Output only this range of the data below: the line that contains "Task: Open the View menu" through the final line, both ends included, each retyped exactly.

§ **Data provided**:
▶

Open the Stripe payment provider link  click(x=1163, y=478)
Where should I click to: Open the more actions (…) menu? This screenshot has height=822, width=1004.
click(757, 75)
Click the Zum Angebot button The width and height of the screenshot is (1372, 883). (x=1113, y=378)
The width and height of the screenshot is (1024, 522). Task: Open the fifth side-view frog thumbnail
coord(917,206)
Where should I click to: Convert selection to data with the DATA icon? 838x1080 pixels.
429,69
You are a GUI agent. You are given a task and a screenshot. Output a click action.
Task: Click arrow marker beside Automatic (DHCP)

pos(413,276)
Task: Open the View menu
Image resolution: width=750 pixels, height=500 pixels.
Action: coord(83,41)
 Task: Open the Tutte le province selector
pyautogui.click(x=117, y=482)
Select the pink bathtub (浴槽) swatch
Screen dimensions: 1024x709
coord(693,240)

◀

§ **Your solution**:
Task: Open the View menu
Image resolution: width=750 pixels, height=500 pixels.
Action: coord(83,41)
 Task: Open the Tutte le province selector
pyautogui.click(x=117, y=482)
Select the pink bathtub (浴槽) swatch
Screen dimensions: 1024x709
coord(693,240)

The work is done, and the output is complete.